(Recorded data)
————————

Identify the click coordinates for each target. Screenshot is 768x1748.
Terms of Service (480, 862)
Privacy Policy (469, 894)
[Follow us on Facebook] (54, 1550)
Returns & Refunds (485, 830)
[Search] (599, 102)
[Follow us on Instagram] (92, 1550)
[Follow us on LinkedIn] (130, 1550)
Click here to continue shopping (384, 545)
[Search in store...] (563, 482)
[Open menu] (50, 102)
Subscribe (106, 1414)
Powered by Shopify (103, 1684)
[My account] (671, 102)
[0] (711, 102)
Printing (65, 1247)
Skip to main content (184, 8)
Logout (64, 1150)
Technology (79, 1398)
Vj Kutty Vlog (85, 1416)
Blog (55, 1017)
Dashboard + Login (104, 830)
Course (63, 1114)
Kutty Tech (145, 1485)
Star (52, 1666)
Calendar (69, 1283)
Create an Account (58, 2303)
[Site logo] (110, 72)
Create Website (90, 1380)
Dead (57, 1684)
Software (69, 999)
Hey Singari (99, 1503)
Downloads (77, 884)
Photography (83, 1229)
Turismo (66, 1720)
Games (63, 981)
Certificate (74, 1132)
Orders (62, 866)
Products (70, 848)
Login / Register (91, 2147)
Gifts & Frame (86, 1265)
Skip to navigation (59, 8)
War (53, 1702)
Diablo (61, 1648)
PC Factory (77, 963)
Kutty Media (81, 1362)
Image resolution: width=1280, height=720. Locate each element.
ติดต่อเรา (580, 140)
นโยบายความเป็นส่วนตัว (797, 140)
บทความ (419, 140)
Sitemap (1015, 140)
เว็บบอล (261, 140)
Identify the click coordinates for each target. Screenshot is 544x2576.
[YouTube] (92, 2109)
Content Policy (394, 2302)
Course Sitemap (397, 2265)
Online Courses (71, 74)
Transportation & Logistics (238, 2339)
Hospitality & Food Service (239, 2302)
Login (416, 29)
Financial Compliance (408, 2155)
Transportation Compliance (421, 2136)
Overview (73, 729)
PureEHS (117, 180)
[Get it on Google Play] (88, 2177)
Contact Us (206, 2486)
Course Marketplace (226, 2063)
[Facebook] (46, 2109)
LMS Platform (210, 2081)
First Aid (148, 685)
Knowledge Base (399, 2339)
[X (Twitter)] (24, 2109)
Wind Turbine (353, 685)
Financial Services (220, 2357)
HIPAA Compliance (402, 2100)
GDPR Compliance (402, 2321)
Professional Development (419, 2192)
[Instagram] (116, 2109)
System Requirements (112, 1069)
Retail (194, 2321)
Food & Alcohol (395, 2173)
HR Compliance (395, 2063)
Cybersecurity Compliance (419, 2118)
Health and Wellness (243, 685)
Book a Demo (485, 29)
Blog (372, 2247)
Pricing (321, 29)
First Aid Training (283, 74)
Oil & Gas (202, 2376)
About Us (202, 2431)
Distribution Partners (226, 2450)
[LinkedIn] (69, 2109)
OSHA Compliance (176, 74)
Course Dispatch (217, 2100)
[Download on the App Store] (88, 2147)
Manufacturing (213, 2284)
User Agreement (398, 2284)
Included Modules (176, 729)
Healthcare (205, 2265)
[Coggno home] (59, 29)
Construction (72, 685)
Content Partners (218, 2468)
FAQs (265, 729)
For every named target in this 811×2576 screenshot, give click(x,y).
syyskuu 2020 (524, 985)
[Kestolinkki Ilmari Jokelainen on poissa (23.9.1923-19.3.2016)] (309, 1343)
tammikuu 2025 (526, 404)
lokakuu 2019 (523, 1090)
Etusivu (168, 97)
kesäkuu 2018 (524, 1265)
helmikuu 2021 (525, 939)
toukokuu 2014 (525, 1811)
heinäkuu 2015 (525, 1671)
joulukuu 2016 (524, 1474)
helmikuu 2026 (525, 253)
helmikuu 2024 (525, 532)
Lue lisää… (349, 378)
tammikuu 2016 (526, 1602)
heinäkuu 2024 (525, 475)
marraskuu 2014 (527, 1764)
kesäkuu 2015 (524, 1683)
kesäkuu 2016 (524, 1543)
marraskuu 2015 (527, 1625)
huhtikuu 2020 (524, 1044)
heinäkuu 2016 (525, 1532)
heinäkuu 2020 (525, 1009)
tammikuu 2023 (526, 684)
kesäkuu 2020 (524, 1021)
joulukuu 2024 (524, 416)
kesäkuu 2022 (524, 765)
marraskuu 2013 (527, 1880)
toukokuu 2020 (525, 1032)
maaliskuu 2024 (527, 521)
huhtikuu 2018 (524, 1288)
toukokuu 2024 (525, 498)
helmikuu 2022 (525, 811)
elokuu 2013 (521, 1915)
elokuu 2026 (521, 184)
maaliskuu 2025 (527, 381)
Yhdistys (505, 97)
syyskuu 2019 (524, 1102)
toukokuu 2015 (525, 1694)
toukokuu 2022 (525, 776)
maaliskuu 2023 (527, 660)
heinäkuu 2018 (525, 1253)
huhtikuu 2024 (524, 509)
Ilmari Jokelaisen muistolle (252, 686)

————————

Assigned task
In the records, locate each line holding the string "Kutty" and copy it.

The completed task
Vj Kutty Vlog (85, 1416)
Kutty Tech (145, 1485)
Kutty Media (81, 1362)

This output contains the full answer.